Een leerproces van de twee kanten.

Zeker en vast. Maar de grote kracht van draagbare computers is niet dat ze draagbaar zijn – er zijn ondertussen genoeg computers die draagbaar zijn -, maar dat ze zich bewust zijn van de context waarin de gebruiker zich bevindt. Om die gebruiker te helpen. Of om menselijke tekortkomingen of beperkingen te verminderen. Zonder altijd te moeten teruggaan naar het klassieke keyboard en een computermuis. Je zou bijvoorbeeld overal infraroodbakens kunnen aanbrengen. Die worden door je laptop opgepikt en daardoor kunnen dan bepaalde toepassingen meteen opgestart worden, het checken van je e-mail bijvoorbeeld, omdat dat iets is wat je meestal doet als je thuiskomt. Maar wij gaan hier in het Starlab nog een stap verder en we ontwikkelen computers die ingebouwd worden in je kleren. Die kunnen dus dezelfde dingen voelen, naar dezelfde dingen bekijken en horen en dezelfde omgevingservaring hebben als de drager. Een computer heeft geen ogen, geen neus of geen oren zoals wij. Dus die moet je uitrusten met sensoren om de karakteristieken van hun omgeving te kunnen kennen. Maar hoe kan een computer dan weer het onderscheid maken tussen iemand die mij tegemoetkomt met de bedoeling mij te omarmen of iemand die minder goede bedoelingen heeft? Vooral in de militaire wereld wordt veel onderzoek in die richting gedaan. Daar hebben ze er ook alle belang bij om hun perceptie zo ruim mogelijk uit te breiden.

Jullie werken samen met partners uit de kledingsector, waarvan Courrèges en Levi’s misschien de meest opmerkelijke zijn.

Ja, die bundelen we in het consortium I-wear, een Starlab-consortium gebouwd rond de ontwikkeling van brede visies, met bedrijven die dat sponsoren.
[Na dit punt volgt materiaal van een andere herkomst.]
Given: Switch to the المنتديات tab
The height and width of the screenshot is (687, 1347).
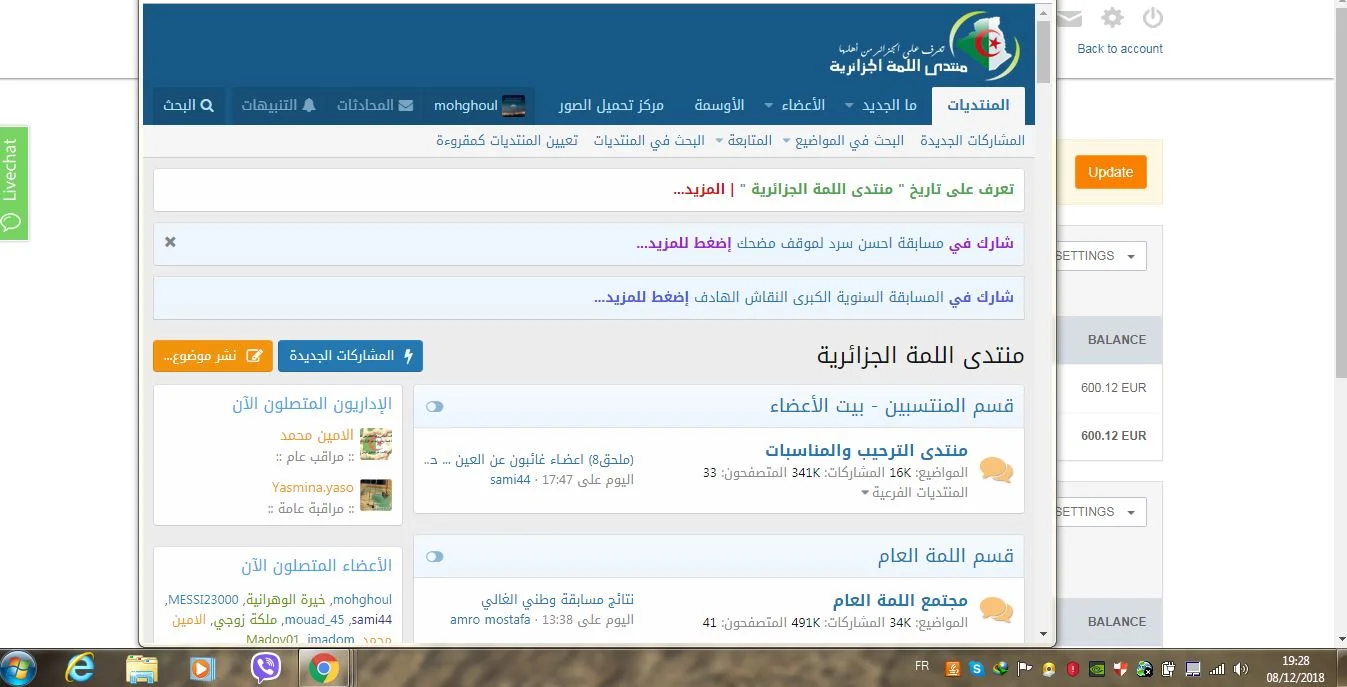Looking at the screenshot, I should 977,105.
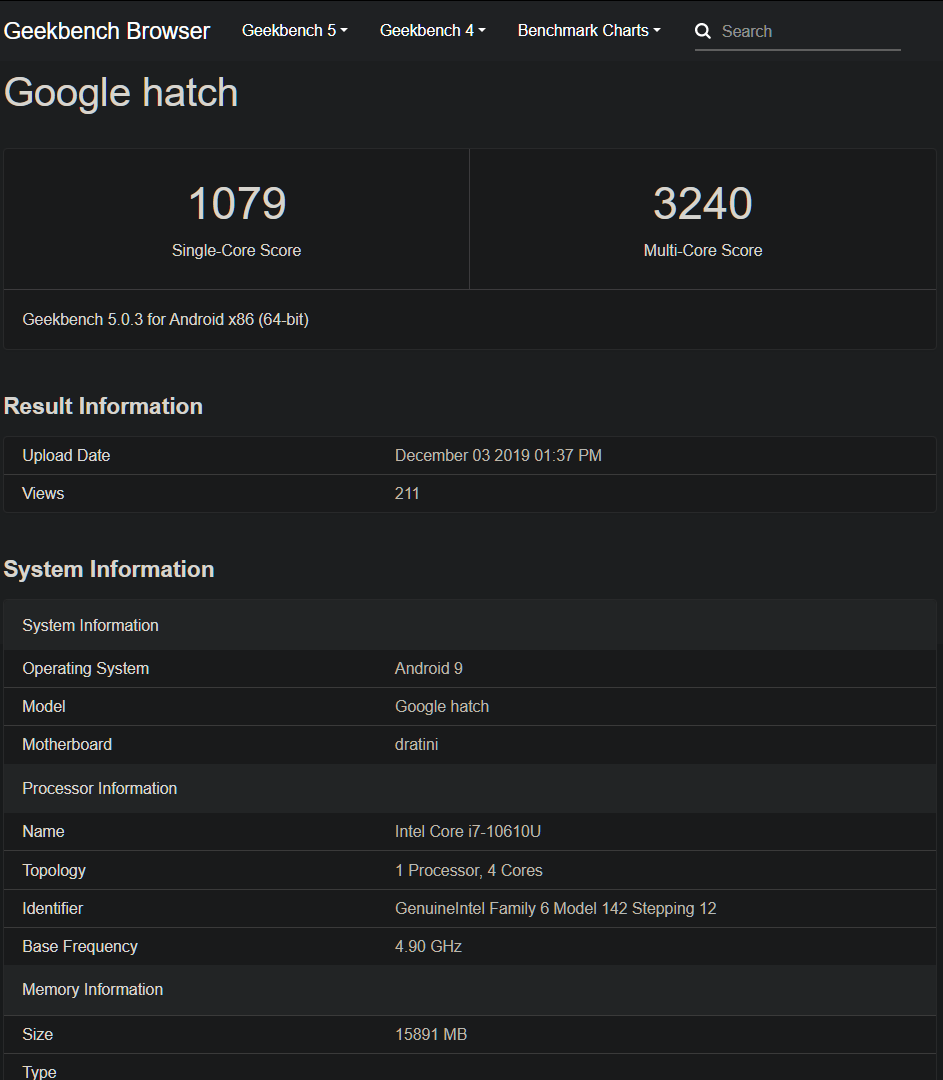Click the 1079 single-core score
This screenshot has width=943, height=1080.
237,203
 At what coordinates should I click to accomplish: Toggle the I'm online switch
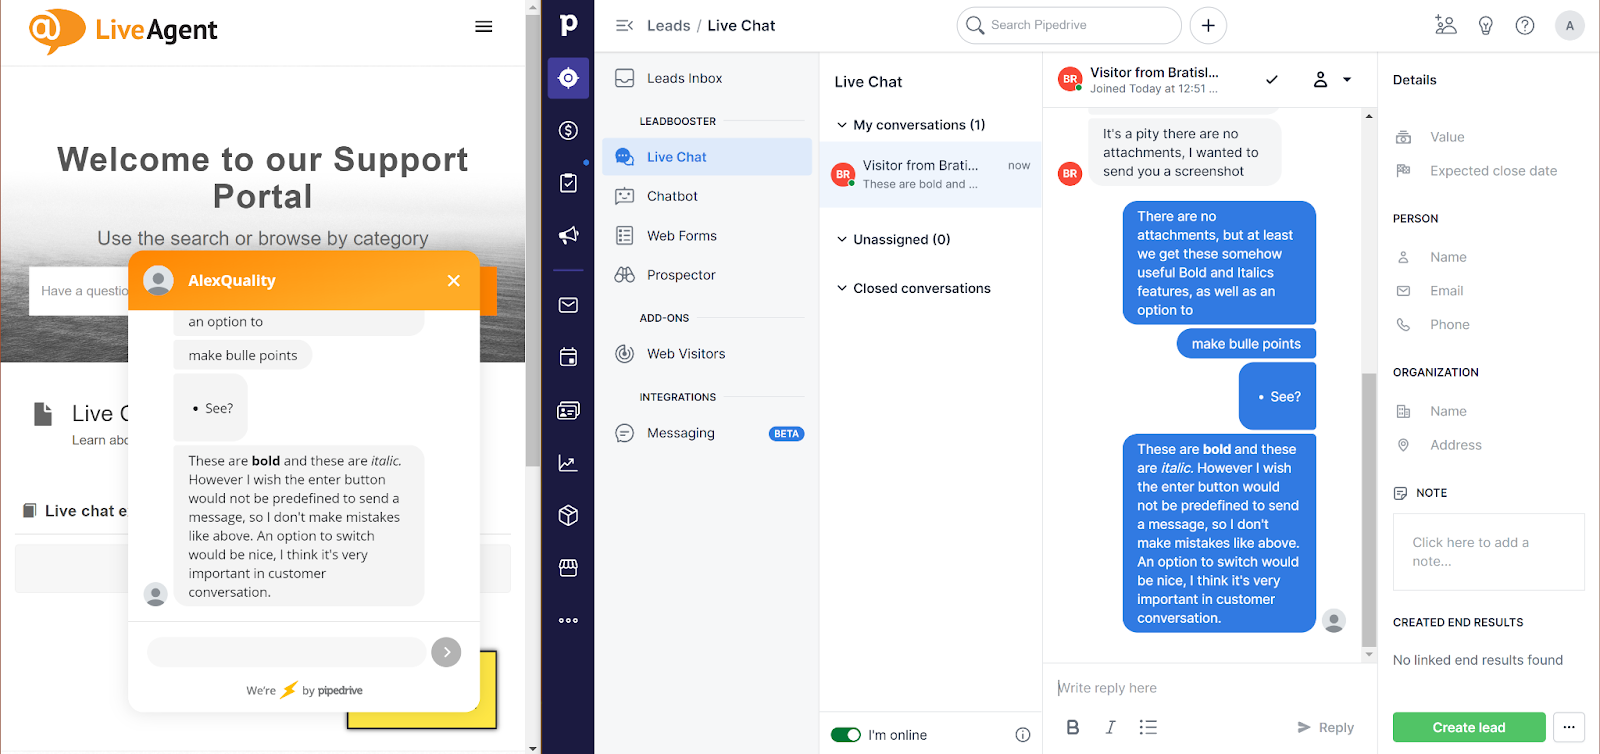tap(846, 735)
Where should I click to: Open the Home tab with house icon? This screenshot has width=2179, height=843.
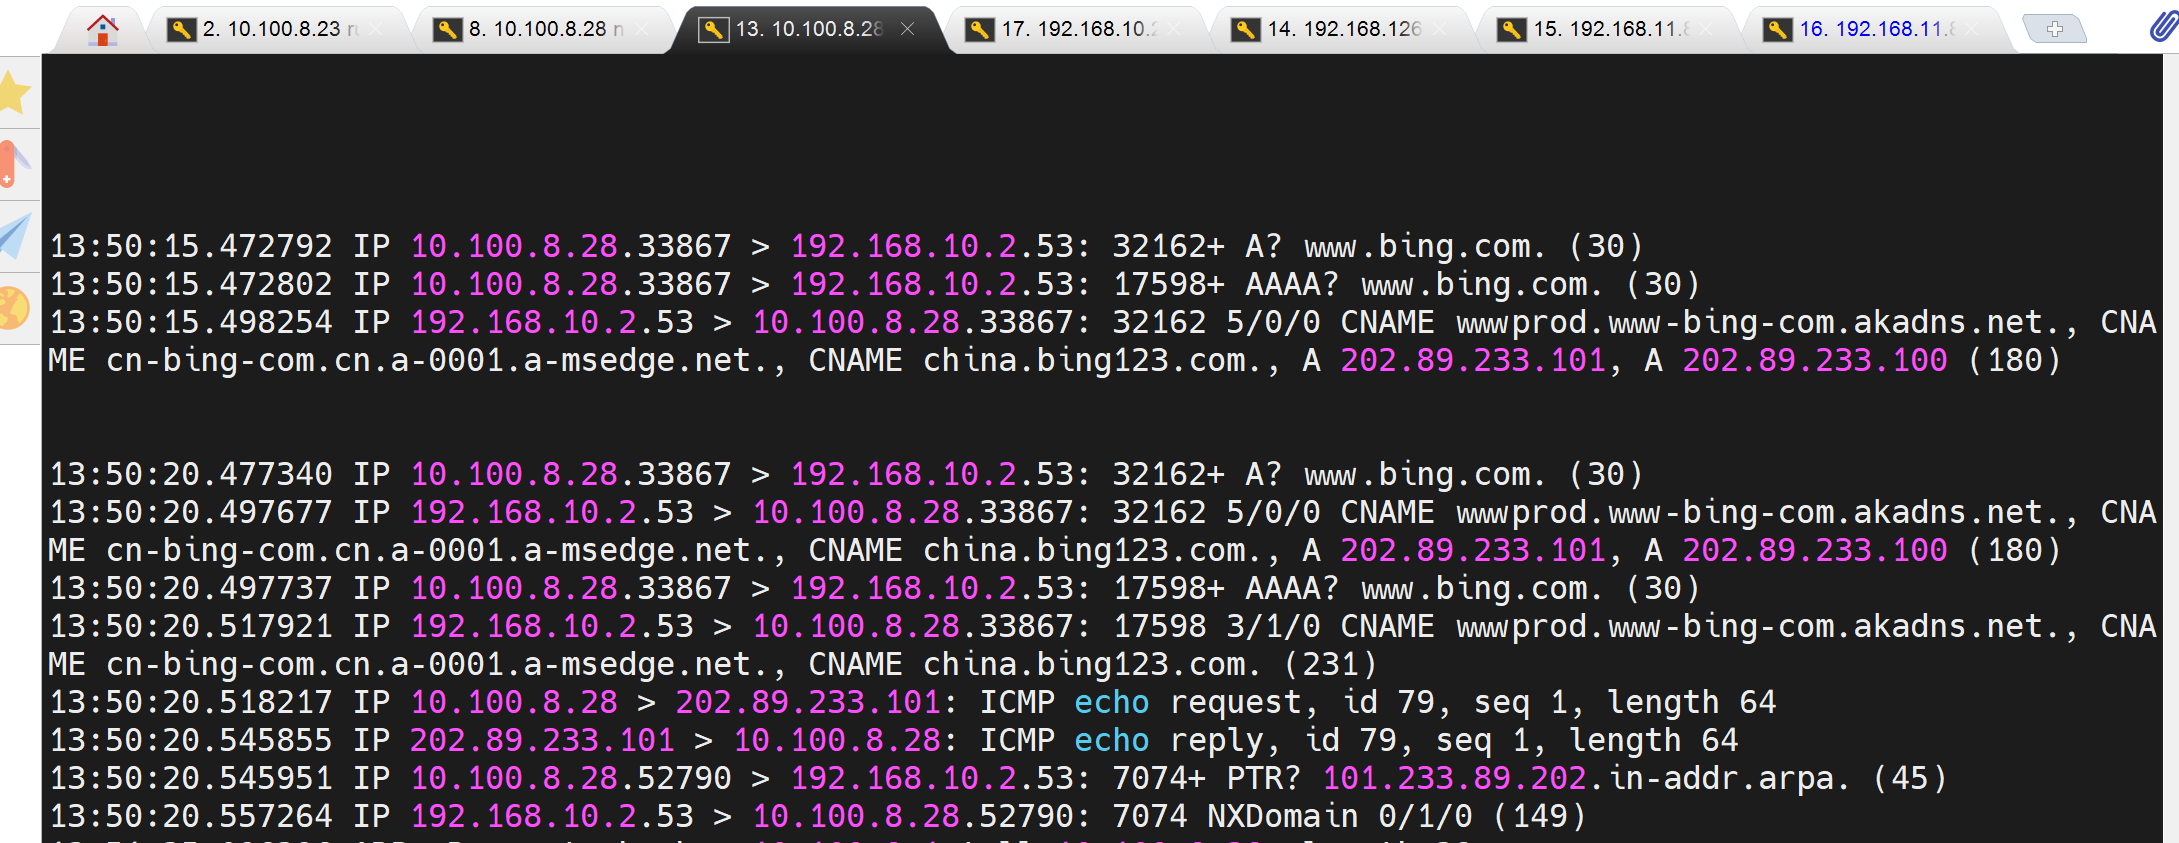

Voor Courrèges is dit een kans om hun futuristisch imago terug te lanceren. Waar zij aan denken? Aan technologisch uitgeruste kleren, ja. Maar verder laten ze het aan ons over om dat in te vullen. Om te beginnen zouden we in de kleding draadloze en quasi-onzichtbare lichtgevende elementjes integreren die om de beurt aanflitsen, waardoor je het effect krijgt van een insectje dat over je hele lijf rondwipt. Als twee modellen mekaar dan kruisen op de catwalk, hopt dat dus van het ene kledingstuk naar het andere. Een gadget, niet meer dan dat.

Voor Levi’s zou ik eerder iets willen uitwerken in de lifestylerichting. Een jeans die allerlei informatie verzamelt over je activiteiten van die dag. Die worden opgeslagen in een smartcard en ’s avonds kan je dan via een computer bekijken wat er allemaal inzit: of je genoeg beweging had, hoeveel zon er was, het geluidsniveau van je omgeving. Informatie dus waar je lifestylepatronen of adviezen kunt aan vastkoppelen.

I-wear brengt veel disciplines bij elkaar. We hebben een deal met Bekintex voor de vezels, met Dupont de Nemours omdat die met textiel en hightechlagen op textiel werken. Daar komt veel scheikunde aan te pas, en die knowhow hebben we zelf niet in huis. Maar ook Procter & Gamble bijvoorbeeld, in die zin dat de luchtkwaliteit zou kunnen gemonitord worden met het oog op het onderhoud van je kleren. Zelf had ik al gedacht aan een waspoeder waardoor je je kleren met iets kunt opladen als je ze wast. Met vitamine C bijvoorbeeld. Daar was je je ondergoed mee en via je huid kan je dan vitamine C aan je lichaam toevoegen.

Lernout & Hauspie?

Voor de spraak hé. Het zou toch geweldig zijn als je kleren konden spreken, al was het maar om te zeggen dat een bepaalde combinatie nergens op lijkt. Maar die spraakprogramma’ s zijn voorlopig nog heel zwaar om te integreren in stoffen, dus dat vraagt nog stevig onderzoek. Ook de kwaliteit van het geluid moet beter kunnen. Je moet een goede microfoon hebben, iets waar je vrij rechtstreeks in kunt spreken. Graag zou ik er ook schoenen bij betrekken. Schoenen hebben ruimte om dingen in te bouwen, het is een redelijk veilige en beschermde plek. Er is genoeg beweging in je schoenen, daar kan je allerlei energieproblemen mee oplossen. Vasco is nog een ander bedrijf dat we erbij wilden omdat het werkt rond veiligheid, rond technologie waardoor de gebruikers van die technologie kunnen herkend worden. Want als ik een intelligent jasje heb, dan wil ik dat het intelligent genoeg is om die intelligentie uit te schakelen als iemand anders het aantrekt.